A Code of Conduct for Health Research

The development of new medical treatments, new drugs, new vaccines, new cures, new ways to treat and prevent old and new diseases is only possible through health research.

While health care is the way in which doctors treat illnesses or injuries and try to make people feel better, health research goes beyond the immediate and direct benefits: it aims to learn more about current treatments and improve them.

For doing so, health research needs informed and trustful research participants, citizens or volunteers, biological/genetic samples, health and personal data, secure infrastructures and databases, etc.
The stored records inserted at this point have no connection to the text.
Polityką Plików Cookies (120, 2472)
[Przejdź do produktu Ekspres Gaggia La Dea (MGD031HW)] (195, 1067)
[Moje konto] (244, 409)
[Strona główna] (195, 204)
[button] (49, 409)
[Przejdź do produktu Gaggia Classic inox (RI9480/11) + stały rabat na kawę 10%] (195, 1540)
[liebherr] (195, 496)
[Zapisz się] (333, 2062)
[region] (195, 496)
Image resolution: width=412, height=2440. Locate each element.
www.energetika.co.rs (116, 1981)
And it also needs clear rules that could be easily understood by researchers. 

For any research study or project, researchers have plans and procedures to follow, and these are usually known with the term ‘protocols’. Such protocols entail the compliance with general rules, and these rules should take into account, on the one hand, researchers’ needs to professional secrecy and integrity of research results (having the aim of ensuring that research results are traceable, plausible, reproducible, robust and comprehensible), and on the other hand participants’ privacy and autonomy, including the needs of data minimization, i.e. the need of ensuring that data collected and processed are not held or further used, unless it is essential for supporting data privacy.
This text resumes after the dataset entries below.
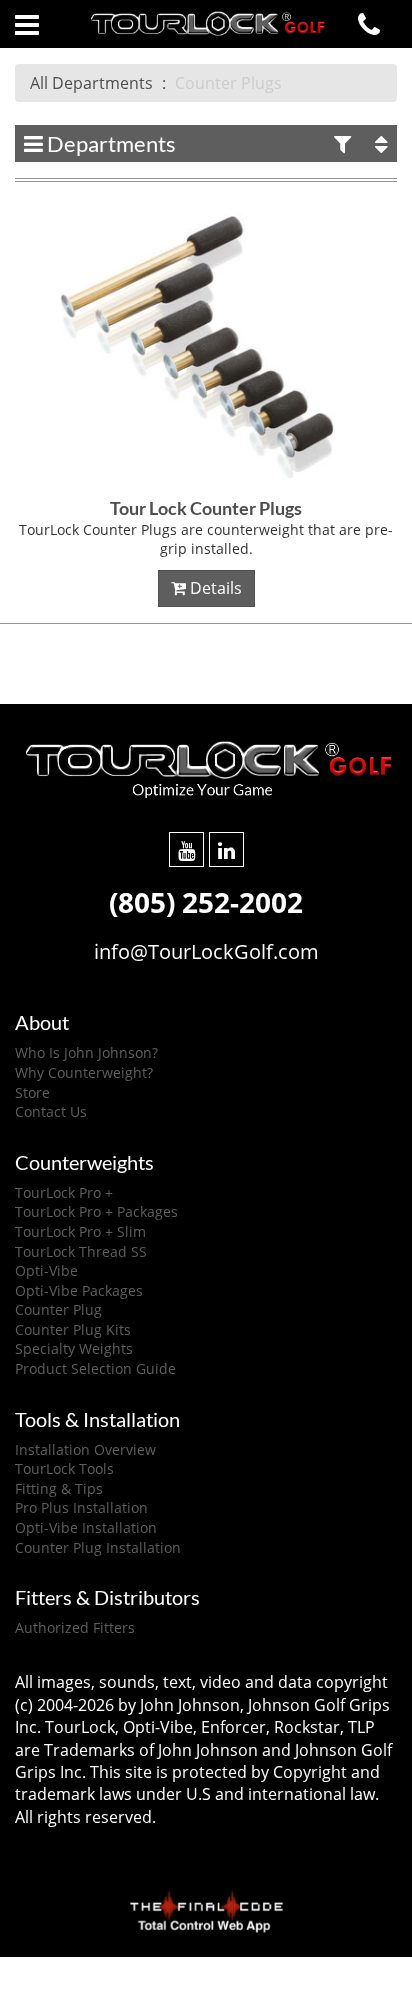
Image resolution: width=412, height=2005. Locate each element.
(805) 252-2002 (206, 902)
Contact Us (51, 1111)
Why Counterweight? (84, 1072)
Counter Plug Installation (98, 1547)
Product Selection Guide (95, 1368)
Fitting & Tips (59, 1488)
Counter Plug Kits (73, 1329)
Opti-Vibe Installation (86, 1527)
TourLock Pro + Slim (80, 1231)
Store (32, 1092)
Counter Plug (58, 1309)
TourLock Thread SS (81, 1251)
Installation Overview (85, 1449)
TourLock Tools (64, 1468)
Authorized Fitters (75, 1627)
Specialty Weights (74, 1348)
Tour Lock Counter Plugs (206, 508)
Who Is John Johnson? (86, 1052)
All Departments (91, 83)
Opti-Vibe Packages (79, 1290)
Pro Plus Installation (81, 1507)
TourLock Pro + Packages (96, 1211)
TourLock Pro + (64, 1192)
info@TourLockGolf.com (206, 951)
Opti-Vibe (46, 1270)
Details (214, 588)
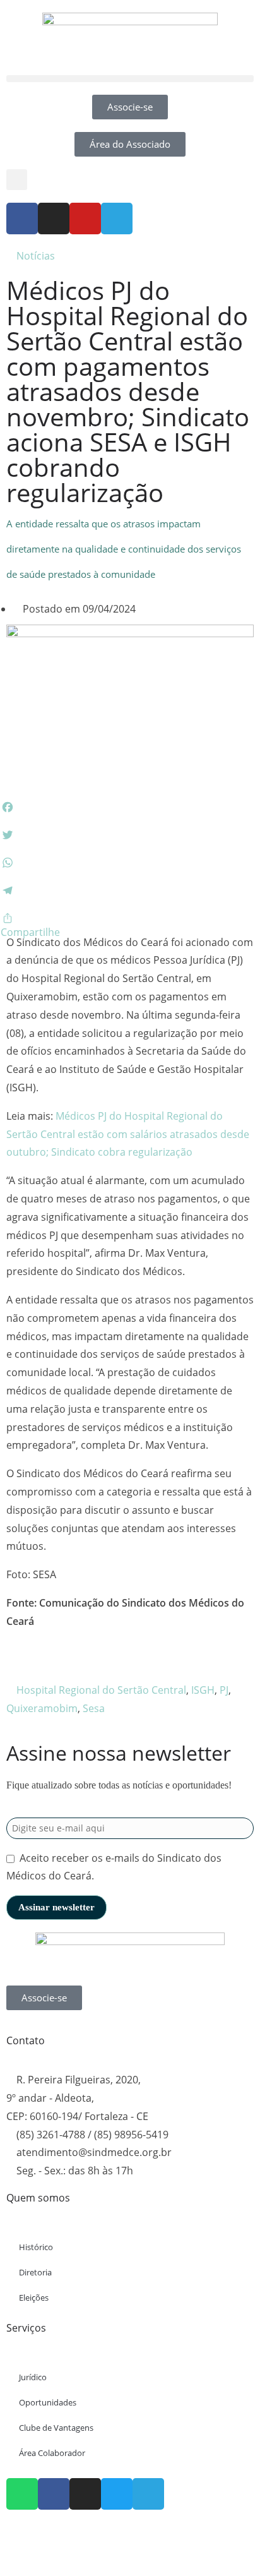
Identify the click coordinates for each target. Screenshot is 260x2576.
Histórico (36, 2247)
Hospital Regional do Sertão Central (101, 1690)
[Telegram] (117, 218)
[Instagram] (53, 218)
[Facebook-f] (22, 218)
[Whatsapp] (22, 2494)
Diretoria (35, 2272)
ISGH (203, 1690)
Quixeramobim (42, 1708)
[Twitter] (117, 2494)
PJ (224, 1690)
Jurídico (33, 2377)
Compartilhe (30, 932)
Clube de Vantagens (56, 2427)
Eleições (34, 2297)
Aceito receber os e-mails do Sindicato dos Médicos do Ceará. (114, 1867)
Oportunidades (47, 2402)
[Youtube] (85, 218)
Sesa (94, 1708)
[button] (130, 78)
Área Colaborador (52, 2453)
Among the rules that European researchers have to follow there is the EU General Data Protection Regulation (GDPR). This regulation has direct effect in Member States. It aims to strike a good balance between both the protection of personal data of individuals and the free movement of personal data. However, it is complex to interpret for researchers, and in particular provisions related to research are fuzzy and vague, leaving space for National States’ different interpretation and thus making harmonization difficult to achieve.
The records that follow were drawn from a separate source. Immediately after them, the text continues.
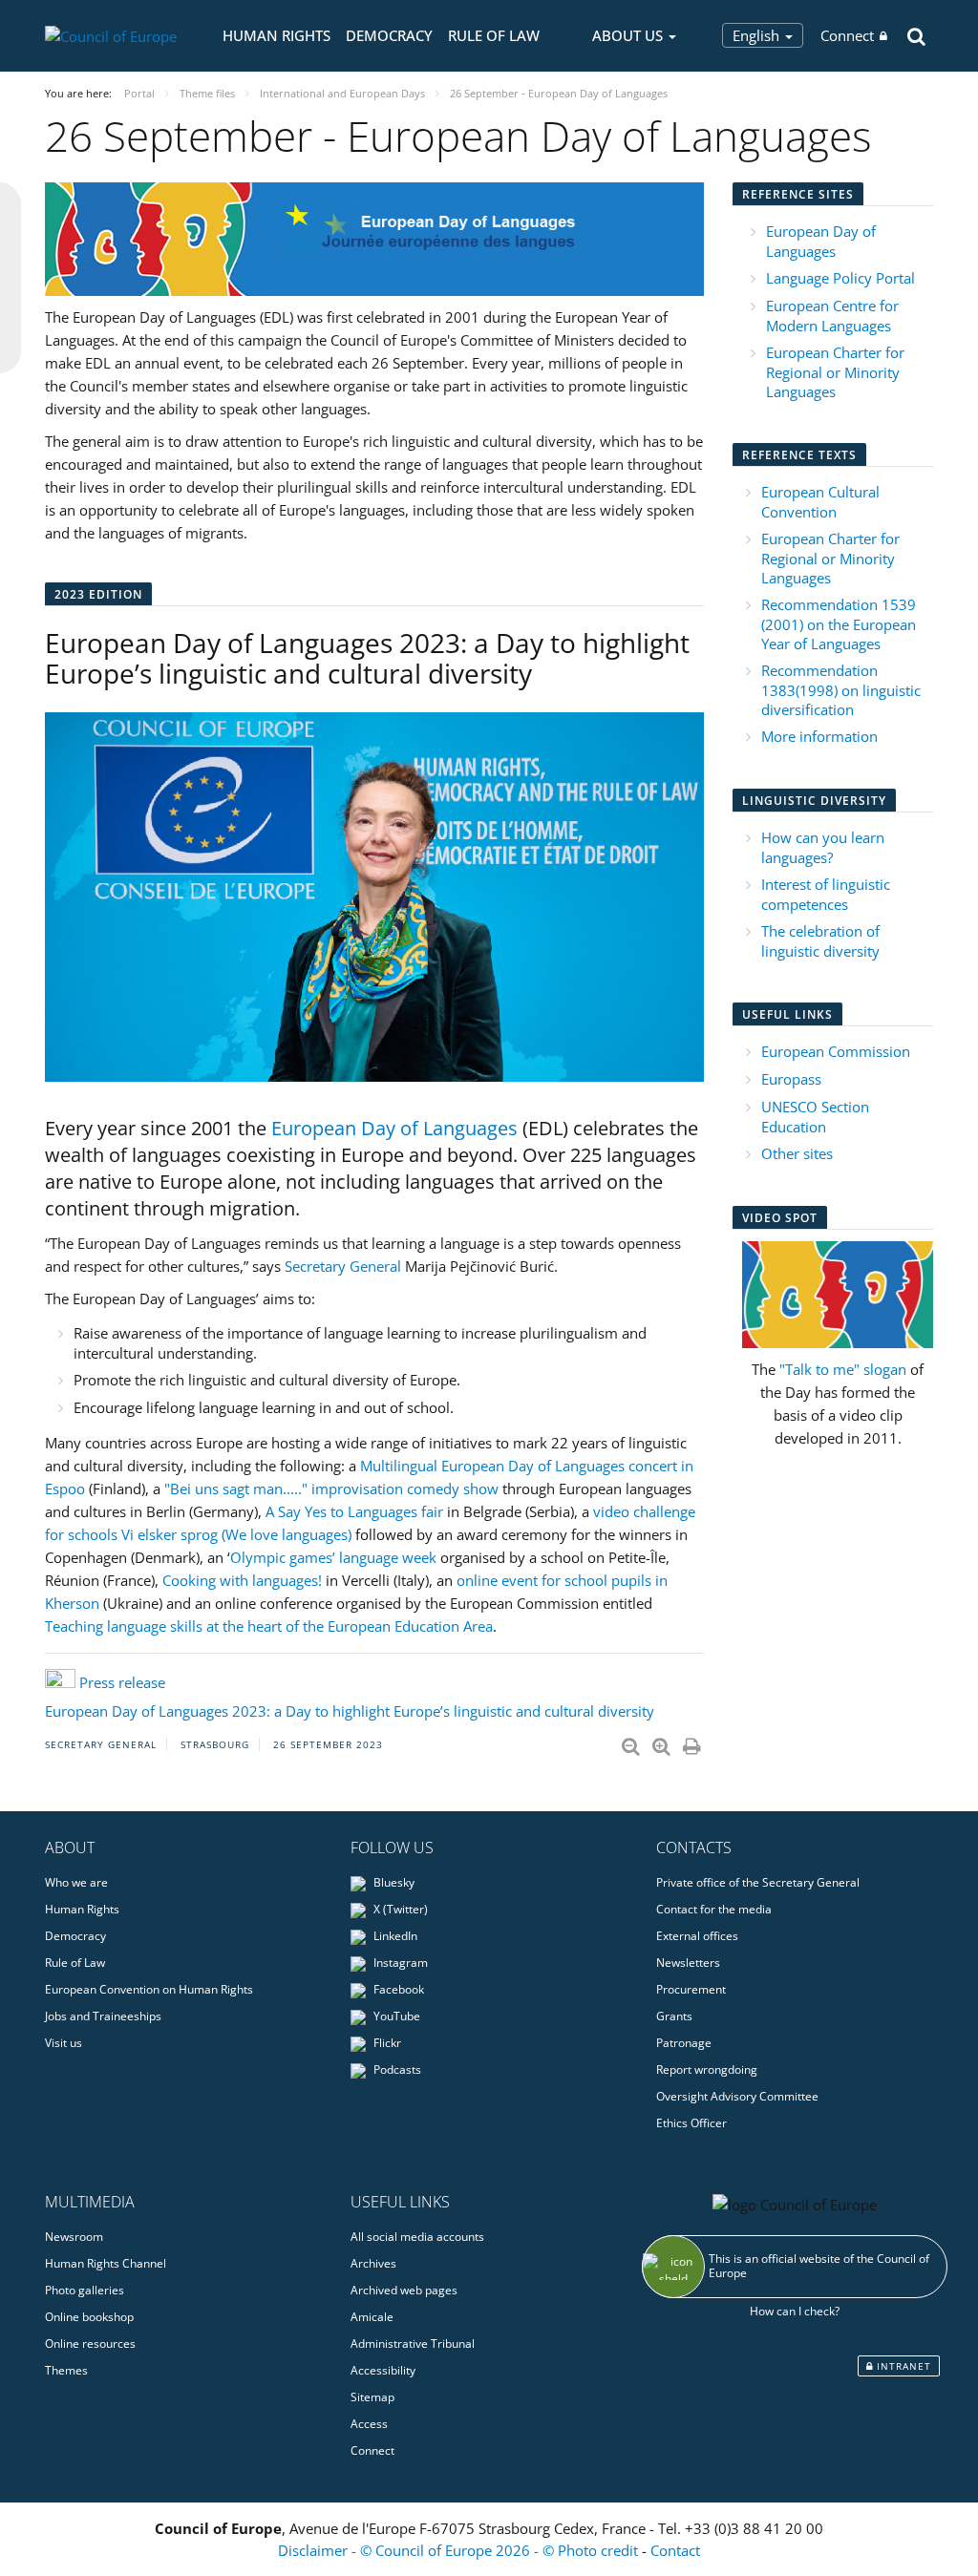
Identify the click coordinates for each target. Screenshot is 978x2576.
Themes (66, 2370)
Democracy (389, 35)
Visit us (63, 2043)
Considering the complexity of the GDPR, a code of conduct (meant as a set of rules, produced from the bottom up and sector-specific to health research) could be a proper instrument to ‘translate’ into practice the GDPR provisions.  

As a regulatory instrument, established bottom-up and scrutinised by the stakeholders concerned, the code of conduct for health research (as described in articles 40 and 41 of the GDPR) can simplify the implementation of the GDPR and interlinked ethical standards in a transnational environment whilst striking the balance between data flow and protection.

Our Initiative

The initiative for drafting a code of conduct for health research starts in 2015 when scientific and legal experts of BBMRI-ERIC, the research infrastructure for biobanks and biomolecular resources, began assessing the draft text of the GDPR, while it was still discussed in the Council and European Parliament.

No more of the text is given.